* **Information supplied**:
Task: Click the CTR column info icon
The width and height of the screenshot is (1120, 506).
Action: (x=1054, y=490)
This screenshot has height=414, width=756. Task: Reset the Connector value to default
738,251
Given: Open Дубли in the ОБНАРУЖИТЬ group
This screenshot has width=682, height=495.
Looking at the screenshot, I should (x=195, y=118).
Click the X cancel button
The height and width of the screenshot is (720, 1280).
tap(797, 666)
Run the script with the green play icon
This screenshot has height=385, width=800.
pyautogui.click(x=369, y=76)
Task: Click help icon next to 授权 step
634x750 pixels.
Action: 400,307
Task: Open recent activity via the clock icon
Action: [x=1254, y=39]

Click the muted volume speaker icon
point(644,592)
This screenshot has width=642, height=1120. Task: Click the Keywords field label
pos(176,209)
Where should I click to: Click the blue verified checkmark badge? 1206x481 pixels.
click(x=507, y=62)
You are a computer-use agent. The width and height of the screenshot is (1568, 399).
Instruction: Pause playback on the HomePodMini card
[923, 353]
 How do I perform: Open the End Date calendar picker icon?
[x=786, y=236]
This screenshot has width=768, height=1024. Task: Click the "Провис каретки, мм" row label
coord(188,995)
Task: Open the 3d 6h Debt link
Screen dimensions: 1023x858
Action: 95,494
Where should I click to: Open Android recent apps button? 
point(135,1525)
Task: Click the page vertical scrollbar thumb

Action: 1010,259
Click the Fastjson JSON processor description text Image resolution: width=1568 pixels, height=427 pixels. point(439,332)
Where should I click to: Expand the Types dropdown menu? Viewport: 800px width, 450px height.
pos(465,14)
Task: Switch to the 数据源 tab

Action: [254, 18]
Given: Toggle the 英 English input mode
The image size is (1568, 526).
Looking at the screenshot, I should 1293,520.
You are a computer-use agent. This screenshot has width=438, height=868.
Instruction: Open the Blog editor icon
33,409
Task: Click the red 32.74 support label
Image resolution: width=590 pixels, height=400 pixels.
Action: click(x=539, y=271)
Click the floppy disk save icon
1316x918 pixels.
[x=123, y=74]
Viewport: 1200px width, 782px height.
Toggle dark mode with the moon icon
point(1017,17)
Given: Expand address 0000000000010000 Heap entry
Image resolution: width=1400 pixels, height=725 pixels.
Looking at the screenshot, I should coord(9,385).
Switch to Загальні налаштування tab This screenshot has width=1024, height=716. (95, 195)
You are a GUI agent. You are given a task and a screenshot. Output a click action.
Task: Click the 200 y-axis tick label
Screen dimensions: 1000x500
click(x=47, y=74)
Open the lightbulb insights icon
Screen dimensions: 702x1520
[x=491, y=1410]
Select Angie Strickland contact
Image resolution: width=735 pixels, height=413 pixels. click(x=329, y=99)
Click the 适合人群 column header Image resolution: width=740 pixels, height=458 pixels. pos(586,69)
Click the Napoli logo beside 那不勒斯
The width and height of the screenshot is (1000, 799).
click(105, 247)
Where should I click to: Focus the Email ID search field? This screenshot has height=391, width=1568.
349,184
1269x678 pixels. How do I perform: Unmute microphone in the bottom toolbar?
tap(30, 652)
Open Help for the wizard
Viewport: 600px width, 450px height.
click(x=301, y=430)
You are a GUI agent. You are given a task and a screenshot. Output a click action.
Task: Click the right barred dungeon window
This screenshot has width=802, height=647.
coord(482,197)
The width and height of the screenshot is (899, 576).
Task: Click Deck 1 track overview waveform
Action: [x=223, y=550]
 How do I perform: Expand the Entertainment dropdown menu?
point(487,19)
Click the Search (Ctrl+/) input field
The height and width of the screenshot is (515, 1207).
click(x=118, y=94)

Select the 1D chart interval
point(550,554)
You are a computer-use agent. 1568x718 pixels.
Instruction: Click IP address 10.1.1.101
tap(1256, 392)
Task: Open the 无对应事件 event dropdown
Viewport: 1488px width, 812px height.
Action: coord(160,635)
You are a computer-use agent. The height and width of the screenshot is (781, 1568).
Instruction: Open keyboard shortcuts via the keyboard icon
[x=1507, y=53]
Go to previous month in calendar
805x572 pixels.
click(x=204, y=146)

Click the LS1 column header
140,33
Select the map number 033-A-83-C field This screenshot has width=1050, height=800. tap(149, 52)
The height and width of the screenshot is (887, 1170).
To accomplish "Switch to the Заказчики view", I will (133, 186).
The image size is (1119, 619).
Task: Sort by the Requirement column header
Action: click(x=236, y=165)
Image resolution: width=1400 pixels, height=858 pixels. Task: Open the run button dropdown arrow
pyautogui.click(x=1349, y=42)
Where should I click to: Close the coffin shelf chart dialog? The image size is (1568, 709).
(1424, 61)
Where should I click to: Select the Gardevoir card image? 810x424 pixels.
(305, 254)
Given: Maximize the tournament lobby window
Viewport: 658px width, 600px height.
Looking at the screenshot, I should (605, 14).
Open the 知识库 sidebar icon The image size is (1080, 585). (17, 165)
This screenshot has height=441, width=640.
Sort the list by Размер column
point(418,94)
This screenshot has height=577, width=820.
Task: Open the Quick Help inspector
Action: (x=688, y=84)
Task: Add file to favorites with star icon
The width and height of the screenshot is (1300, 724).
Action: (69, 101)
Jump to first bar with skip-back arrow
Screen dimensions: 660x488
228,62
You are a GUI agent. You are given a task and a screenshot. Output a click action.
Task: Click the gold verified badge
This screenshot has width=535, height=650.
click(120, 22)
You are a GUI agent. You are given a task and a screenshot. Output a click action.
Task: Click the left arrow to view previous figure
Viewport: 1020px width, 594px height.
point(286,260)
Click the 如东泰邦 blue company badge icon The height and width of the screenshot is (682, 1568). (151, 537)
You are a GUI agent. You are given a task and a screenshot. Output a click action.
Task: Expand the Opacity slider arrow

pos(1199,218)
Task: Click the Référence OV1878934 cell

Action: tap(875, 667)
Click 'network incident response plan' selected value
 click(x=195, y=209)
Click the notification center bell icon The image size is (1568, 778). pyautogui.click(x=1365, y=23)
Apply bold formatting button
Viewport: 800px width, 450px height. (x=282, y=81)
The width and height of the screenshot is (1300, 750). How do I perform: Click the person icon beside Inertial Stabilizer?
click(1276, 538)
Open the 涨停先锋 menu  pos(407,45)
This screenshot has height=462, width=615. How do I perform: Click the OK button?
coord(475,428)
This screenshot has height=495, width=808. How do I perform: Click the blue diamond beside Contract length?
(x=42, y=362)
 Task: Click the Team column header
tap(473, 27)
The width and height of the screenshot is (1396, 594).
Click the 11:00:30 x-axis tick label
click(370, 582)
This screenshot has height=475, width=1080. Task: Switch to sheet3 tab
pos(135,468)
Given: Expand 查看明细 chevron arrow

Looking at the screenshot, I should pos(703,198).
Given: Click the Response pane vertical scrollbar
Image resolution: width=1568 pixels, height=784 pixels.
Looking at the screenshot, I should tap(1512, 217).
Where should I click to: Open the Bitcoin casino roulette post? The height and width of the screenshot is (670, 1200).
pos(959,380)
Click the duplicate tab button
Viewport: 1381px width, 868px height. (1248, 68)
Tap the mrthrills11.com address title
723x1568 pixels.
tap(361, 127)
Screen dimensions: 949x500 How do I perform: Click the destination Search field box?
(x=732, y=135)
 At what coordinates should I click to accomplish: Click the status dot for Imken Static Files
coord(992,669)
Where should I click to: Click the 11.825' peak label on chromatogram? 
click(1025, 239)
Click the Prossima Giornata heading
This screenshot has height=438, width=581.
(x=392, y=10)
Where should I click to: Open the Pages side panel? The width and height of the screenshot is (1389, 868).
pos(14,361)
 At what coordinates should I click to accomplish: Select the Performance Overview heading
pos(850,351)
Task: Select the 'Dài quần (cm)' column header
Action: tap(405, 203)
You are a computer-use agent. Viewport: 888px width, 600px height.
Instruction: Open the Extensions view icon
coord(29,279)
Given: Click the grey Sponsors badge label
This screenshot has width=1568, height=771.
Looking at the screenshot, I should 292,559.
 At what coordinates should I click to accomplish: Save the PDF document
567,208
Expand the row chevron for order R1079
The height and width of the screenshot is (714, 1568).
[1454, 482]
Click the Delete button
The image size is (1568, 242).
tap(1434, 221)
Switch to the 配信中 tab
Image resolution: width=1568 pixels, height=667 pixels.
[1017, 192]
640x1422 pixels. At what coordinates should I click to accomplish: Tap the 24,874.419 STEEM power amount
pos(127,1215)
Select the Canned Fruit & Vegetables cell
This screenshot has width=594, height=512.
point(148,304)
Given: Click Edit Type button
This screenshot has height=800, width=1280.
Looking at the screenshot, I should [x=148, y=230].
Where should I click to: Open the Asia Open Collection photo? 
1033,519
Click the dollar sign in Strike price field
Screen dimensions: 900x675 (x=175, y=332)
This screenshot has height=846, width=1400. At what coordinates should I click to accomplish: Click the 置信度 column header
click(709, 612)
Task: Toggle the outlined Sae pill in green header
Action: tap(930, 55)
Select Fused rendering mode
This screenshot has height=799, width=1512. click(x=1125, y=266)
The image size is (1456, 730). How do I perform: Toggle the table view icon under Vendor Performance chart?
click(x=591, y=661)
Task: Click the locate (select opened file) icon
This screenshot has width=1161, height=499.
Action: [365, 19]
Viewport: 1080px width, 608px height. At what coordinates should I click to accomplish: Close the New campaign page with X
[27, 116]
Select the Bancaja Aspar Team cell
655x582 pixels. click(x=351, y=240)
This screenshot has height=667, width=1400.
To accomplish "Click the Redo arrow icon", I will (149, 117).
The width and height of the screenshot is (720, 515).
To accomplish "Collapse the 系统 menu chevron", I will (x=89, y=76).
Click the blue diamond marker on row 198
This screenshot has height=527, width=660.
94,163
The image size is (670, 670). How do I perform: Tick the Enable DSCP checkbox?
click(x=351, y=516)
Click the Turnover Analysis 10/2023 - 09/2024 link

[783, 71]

* **What you will do**:
Only one number is wanted: how many lines of the listing above hold the word "computer".

* **Answer section**:
5